When implementing the Equality protocol for a struct: is it recommended to always compare all of the structs fields? Or is it ok to ignore some fields of a struct in the comparison?
Eg:
struct ControlPoint : Equatable {
let position: Vec2
let pointId: Int
let ownerId : Int
}
func ==(lhs: ControlPoint, rhs: ControlPoint) -> Bool {
return lhs.pointId == rhs.pointId && lhs.ownerId == rhs.ownerId // ignoring the position
}In my case I do not really care about the position. I have some old ControlPoint and some new ControlPoint and I want to check if they represent the same internal point.
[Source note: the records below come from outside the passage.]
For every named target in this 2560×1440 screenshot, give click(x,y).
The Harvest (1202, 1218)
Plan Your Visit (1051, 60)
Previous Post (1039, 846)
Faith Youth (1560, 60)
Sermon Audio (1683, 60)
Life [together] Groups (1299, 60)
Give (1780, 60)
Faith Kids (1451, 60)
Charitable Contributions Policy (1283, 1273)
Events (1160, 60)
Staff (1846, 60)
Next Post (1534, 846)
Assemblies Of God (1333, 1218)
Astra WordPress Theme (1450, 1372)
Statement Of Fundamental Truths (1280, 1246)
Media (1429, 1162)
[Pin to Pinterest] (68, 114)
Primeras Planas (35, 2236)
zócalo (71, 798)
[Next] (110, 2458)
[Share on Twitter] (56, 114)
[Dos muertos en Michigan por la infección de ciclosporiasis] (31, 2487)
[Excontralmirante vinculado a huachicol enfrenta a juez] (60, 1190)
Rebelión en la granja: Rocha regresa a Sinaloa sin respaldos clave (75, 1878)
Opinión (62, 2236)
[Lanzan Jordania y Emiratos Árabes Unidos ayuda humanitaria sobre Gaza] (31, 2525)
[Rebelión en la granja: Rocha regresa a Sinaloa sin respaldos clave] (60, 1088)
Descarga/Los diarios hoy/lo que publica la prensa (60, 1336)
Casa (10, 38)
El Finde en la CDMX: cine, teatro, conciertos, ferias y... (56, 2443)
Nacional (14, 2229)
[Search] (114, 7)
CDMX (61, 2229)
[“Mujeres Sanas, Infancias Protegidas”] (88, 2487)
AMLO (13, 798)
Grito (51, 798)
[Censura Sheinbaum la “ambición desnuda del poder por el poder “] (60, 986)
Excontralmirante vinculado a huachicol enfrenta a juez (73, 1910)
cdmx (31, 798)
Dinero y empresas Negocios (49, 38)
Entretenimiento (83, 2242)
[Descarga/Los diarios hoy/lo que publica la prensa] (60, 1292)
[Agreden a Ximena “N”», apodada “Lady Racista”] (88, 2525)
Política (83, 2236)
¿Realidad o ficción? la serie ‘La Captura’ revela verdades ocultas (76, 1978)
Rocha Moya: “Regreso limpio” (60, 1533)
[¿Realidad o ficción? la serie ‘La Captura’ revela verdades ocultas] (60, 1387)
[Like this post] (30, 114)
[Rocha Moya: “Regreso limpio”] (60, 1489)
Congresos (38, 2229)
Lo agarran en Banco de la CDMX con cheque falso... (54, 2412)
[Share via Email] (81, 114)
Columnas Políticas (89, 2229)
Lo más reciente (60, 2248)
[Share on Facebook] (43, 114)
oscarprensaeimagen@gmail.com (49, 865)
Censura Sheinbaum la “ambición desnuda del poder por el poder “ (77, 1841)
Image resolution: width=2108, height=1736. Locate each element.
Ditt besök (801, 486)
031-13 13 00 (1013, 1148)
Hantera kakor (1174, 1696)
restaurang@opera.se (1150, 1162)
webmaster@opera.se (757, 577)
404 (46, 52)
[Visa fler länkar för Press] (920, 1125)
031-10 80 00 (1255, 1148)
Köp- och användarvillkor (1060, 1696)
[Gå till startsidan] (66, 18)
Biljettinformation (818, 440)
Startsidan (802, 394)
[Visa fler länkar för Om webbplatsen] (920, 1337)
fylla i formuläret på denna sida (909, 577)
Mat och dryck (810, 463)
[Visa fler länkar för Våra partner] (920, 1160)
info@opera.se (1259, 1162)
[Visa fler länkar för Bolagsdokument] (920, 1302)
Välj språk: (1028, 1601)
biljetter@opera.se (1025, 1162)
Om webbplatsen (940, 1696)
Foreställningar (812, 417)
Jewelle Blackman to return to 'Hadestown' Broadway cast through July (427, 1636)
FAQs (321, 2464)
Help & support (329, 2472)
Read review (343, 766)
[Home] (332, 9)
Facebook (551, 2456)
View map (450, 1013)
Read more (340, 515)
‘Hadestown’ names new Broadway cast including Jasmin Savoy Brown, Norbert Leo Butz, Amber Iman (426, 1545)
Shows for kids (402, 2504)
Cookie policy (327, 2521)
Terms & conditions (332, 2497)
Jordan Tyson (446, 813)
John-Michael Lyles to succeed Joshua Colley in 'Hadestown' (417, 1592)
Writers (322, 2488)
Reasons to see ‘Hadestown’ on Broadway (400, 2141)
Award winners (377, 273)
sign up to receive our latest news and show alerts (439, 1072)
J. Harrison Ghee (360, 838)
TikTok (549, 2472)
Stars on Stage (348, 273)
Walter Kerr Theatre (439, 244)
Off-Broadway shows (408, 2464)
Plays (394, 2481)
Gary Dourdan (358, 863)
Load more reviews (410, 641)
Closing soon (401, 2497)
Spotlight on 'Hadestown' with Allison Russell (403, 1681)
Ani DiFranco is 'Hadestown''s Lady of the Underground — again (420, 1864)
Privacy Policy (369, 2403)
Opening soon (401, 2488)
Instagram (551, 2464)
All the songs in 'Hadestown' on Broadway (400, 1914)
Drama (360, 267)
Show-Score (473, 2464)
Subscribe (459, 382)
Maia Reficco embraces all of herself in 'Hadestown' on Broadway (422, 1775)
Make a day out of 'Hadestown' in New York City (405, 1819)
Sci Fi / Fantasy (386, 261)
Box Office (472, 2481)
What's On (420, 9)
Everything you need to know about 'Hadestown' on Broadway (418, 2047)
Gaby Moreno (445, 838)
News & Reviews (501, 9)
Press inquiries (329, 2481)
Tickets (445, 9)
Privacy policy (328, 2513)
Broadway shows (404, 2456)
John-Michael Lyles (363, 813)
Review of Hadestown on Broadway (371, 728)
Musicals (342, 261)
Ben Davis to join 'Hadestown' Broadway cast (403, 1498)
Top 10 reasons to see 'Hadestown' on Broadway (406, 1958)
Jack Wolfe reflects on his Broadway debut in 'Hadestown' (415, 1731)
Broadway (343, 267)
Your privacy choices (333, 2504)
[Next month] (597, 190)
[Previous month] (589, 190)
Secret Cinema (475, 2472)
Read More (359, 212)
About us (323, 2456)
But the pointId and ownerId itself are implementation details which I do not want to expose ie it do not want the client of the class to compare both of them manually
Is using the Equality protocol the right thing to do in this situation or is it confusing for the client that two structs with different values are treated the same?
Is it better two create my own protocol like this?:
protocol PointEquality {
public func areSamePoint(lhs: Self, rhs: Self) -> Bool
}
struct ControlPoint : PointEquality {
let position: Vec2
let pointId: Int
let ownerId : Int
}
func areSamePoint(lhs: ControlPoint, rhs: ControlPoint) -> Bool {
return lhs.pointId == rhs.pointId && lhs.ownerId == rhs.ownerId // ignoring the position
}When using classes it seems more obvious that a class can have some internal state which is not considered in the equality check. But with structs this seems weird to me. But I do not like using a class for the ControlPoint either because it has no mutable fields and it is only created, used for rendering and hittesting and thrown away ie has no lifecycle.